My purpose isn't to catalogue all of my booksale purchases or spectacular bargains, but to underline the fact that when a true bookworm goes into a store, there is a specific section to which he gravitates. I again submit for your inspection this anonymous, masculinized person, the True Bookworm. He may like Science Fiction and Fantasy; he might like the Mystery Genre best of all; he may have a penchant for biographies; he may enjoy most those thrillers that are always the second most numerous (never outnumbering the romance pocketbooks of the Mills and Boon/Harlequin variety). He may go through the bookstore through a circuitous route: first glancing at the bestsellers, hardbound and shiny; then browsing casually through the thrillers and young adult fiction; before concentrating more fully on science fiction and fantasy, saving his best for last. Or, pressed for time, he might go to his favorite section first.

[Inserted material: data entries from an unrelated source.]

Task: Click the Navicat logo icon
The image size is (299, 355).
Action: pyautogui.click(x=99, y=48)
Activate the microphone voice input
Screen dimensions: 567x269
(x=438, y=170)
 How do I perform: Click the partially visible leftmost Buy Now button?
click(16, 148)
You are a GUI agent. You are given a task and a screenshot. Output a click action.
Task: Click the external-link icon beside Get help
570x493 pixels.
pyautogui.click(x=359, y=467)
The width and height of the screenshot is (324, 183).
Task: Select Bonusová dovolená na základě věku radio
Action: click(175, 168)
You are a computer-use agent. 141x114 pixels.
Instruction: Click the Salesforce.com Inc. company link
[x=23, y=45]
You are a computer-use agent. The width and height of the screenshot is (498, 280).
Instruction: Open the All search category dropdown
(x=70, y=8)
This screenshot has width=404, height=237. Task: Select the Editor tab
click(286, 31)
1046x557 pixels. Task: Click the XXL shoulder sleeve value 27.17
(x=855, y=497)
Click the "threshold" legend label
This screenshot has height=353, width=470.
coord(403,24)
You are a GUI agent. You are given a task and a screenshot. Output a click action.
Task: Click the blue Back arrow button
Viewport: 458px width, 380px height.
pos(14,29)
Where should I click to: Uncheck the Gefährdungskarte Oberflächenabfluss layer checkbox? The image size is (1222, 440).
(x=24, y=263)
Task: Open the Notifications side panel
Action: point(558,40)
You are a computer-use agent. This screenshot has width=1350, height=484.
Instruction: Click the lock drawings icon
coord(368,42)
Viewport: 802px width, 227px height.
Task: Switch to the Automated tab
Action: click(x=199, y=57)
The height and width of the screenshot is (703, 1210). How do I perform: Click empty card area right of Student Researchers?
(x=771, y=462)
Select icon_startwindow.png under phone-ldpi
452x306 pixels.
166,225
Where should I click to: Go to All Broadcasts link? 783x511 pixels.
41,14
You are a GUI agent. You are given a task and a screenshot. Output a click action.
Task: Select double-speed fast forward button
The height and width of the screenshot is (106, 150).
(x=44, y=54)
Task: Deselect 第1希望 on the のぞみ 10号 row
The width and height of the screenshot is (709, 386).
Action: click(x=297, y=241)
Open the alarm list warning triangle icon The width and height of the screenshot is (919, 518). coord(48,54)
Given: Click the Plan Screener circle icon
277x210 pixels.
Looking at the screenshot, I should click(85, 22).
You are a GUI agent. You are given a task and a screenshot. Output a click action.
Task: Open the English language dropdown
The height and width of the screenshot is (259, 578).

As a True Bookworm he does not choose books based on how they will look, sitting with him and sharing his latté in a coffee shop, or propped on his backpack on a long bus ride. As a True Bookworm he hardly pays attention to what is popular--but unlike the snobby elitist (with all the redundancy this entails), he doesn't balk at reading something just because everyone else is. (How silly it would be, for example, to eschew Tolkien just because he's popular.) As a True Bookworm he knows what he loves, and there is a kind of program in his head for finding the specific books he's looking for. His eyes merely slide over titles and authors' names that he finds uninteresting or which provoke that lukewarm response, "I must get round to reading this author sometime" (for me: Robert Parker, CJ Cherryh and Sara Paretsky); his mind is programmed to stop and squeal with glee upon sighting a familiar and beloved book, whether or not a copy is already in his possession. (For me it's always The Beekeeper's Apprentice, of which I already have three copies; it doesn't matter that I already have it, but encountering it here is like meeting an old friend.)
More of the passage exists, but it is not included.